From Emma Shepherd:
I have come across a problem on an R3.14.8.2 IOC that is affecting channel access links - some records are in LINK ERROR and others have CP links that fail to update. When we started investigating we found that the CAC-TCP-recv task was in SUSPEND+I state, and the following messages had been printed to the console:
BL18I-MO-IOC-01.diamond.ac.uk:1 Wed Aug 15 16:37:26 2007 CAC-TCP-recv: A call to "assert (pca->pgetNative)" failed in ../dbCa.c at 629
BL18I-MO-IOC-01.diamond.ac.uk:1 Wed Aug 15 16:37:26 2007 Current time WED AUG 15 2007 15:37:23.708349950.
BL18I-MO-IOC-01.diamond.ac.uk:1 Wed Aug 15 16:37:26 2007 EPICS Release EPICS R3.14.8.2 $R3-14-8-2$ $2006/01/06 15:55:13$.
BL18I-MO-IOC-01.diamond.ac.uk:1 Wed Aug 15 16:37:26 2007 Please E-mail this message and the output from "tt (0x1e0ff9e0)"
BL18I-MO-IOC-01.diamond.ac.uk:1 Wed Aug 15 16:37:26 2007 to the author or to <email address hidden>
Here is the task trace:
BL18I-MO-IOC-01 -> tt 0x1e0ff9e0
231ff8 vxTaskEntry +68 : 1e8cb6e4 ()
1e8cb754 epicsThreadPrivateGet+f8 : epicsThreadCallEntryPoint ()

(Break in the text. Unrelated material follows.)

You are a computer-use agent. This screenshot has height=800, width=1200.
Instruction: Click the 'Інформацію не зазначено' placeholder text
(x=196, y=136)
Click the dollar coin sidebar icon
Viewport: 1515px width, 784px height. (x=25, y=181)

1e8bd048 epicsThreadCallEntryPoint+15c: 1e88b718 (1)
1e88b718 tcpRecvThread::run(void)+990: 1e88e78c () 1e88e78c tcpiiu::processIncoming(epicsTime const &, callbackManager
&)+408: cac::executeResponse(callbackManager &, tcpiiu &, epicsTime const &, caHdrLargeArray &, char *) ()
1e87a588 cac::executeResponse(callbackManager &, tcpiiu &, epicsTime const &, caHdrLargeArray &, char *)+bc : cac ::eventRespAction(callbackManager &, tcpiiu &, epicsTime const &, caHdrLargeArray const &, void *) ()
1e875fc8 cac::eventRespAction(callbackManager &, tcpiiu &, epicsTime const &, caHdrLargeArray const &, void *)+19 4:
netSubscription::completion(epicsGuard<epicsMutex> &, cacRecycle &, unsigned int, unsigned long, void const *) ()
1e89a364 netSubscription::completion(epicsGuard<epicsMutex> &, cacRecycle &, unsigned int, unsigned long, void co nst *)+84 :
oldSubscription::current(epicsGuard<epicsMutex> &, unsigned int, unsigned long, void const *) ()
1e855ff4 oldSubscription::current(epicsGuard<epicsMutex> &, unsigned int, unsigned long, void const *)+104: 1e815 434 ()
1e8156d0 dbCaGetUnits +790: epicsAssert ()
1e8c9a5c epicsAssert +154: epicsThreadSuspendSelf ()
1e8cb010 epicsThreadSuspendSelf+2c : taskSuspend () value = 0 = 0x0
Any ideas what could have caused this?
Original Mantis Bug: mantis-299
http://www.aps.anl.gov/epics/mantis/view_bug_page.php?f_id=299
It's difficult at this point to isolate to a subsystem. The assert fail in dbCa.c initially points to a logic error in the db ca link code, or alternatively a race condition - possibly a data structure that is being used after it was deleted. Alternatively, this might be generalized corruption, or a failure in another subsystem (possibly the CA client library). I am not intimately familiar with the dbCa.c code so this may require some time spent looking at the sources.
Have you seen this occur more than once?
If the problem is repeatable, is it possible to reproduce it with a small database along with a well defined recipe of external circumstances? If the problem is repeatable, but not with a small database, you might also obtain further details (a stack trace with arguments and possibly the contents of related data structures) by building base for debugging and then attaching to the crashed thread using the Tornado debugger.